Lambert studied him hard for another long moment, then rose and said, ‘Don’t leave the area without informing us of your intended destination, Mr Hilton.’
&n
bsp; Sam Hilton stayed very still in his chair for a long time after they had left. He wished as deeply as he had ever wished anything in his life that he’d never laid eyes on Peter Preston.
The last match of the season at Hereford United. A big crowd on a breezy day of blue sky and high, racing clouds. Big crowd for Hereford, that is. The ancient town is not one of the great citadels of British football like the Theatre of Dreams at Old Trafford or the luxurious new Emirates stadium where Arsenal weave their complex patterns over perfect turf. Six thousand is a big gate at Hereford.

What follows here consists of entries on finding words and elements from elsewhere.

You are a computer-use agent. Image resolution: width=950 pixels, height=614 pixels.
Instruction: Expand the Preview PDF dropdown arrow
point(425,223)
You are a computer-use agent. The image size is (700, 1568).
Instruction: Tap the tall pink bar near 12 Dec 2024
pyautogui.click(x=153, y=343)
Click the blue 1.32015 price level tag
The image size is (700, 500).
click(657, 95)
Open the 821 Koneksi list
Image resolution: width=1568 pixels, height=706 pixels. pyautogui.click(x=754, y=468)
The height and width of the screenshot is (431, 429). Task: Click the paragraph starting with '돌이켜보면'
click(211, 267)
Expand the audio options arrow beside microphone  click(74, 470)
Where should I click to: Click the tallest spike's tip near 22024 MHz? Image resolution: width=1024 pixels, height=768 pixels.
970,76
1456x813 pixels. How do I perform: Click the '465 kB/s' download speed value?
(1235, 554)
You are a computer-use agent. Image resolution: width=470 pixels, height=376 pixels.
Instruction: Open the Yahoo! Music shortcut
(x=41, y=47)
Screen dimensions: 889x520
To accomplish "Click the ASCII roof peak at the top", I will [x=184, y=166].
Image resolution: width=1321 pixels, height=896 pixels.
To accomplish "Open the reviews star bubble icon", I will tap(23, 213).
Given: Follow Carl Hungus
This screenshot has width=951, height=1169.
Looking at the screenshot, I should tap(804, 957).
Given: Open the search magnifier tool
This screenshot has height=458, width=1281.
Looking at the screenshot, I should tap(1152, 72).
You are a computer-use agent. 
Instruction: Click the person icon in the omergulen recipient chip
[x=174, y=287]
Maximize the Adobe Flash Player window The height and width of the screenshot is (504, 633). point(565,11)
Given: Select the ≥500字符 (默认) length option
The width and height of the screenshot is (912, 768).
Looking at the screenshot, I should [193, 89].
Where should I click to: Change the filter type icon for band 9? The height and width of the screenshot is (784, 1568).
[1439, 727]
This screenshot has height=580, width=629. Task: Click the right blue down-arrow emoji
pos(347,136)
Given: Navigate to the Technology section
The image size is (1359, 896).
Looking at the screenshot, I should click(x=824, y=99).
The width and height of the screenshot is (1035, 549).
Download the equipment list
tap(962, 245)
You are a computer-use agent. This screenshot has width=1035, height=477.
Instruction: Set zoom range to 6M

But at least you could arrive at ten to three and still be in your seat for kick off. And to a ten-year-old attending his first match, the wonder of it all was enough to make his blue eyes widen and his breath catch in his throat as his team strode out and the crowd roared. A small and eminently civilized roar – this was Hereford – and the crowd today little more than five thousand.
Detective Inspector Chris Rushton was not a regular supporter of the Bulls. It was seven years since he had last attended a match. That had been at the Bulls’ old ground by the river, prone to flooding and a mudheap through most of the winter. He was impressed by the green sward of the new ground at Edgar Street, but he was only here today because he was fulfilling a promise to his fiancée to bring her youngest brother to a match. Anne was ten years younger than Chris, and in his view intensely beautiful; he could scarcely believe his luck that she was willing to take on a divorced man whom she must surely see as very dull. Chris had willingly volunteered to bring young Thomas here. He was pleasantly surprised by how much he was enjoying the experience.
One of the advantages of a small, tight ground is that you are very close to the players. You may even hear the odd frustrated expletive from them, which is not good for young ears. But the young men on the pitch positively glowed with health and fitness, even at the end of a long season where they had played forty-six league matches and various other ties in the knock-out cups. There were one or two grizzled veterans, shaven of head and stern of visage, who guided and occasionally rebuked their younger colleagues. But a team like Hereford United cannot afford huge wages, so that nine of today’s team were under twenty-two. They showed the bright, fierce effort as well as the occasional naivety which was appropriate to their youth.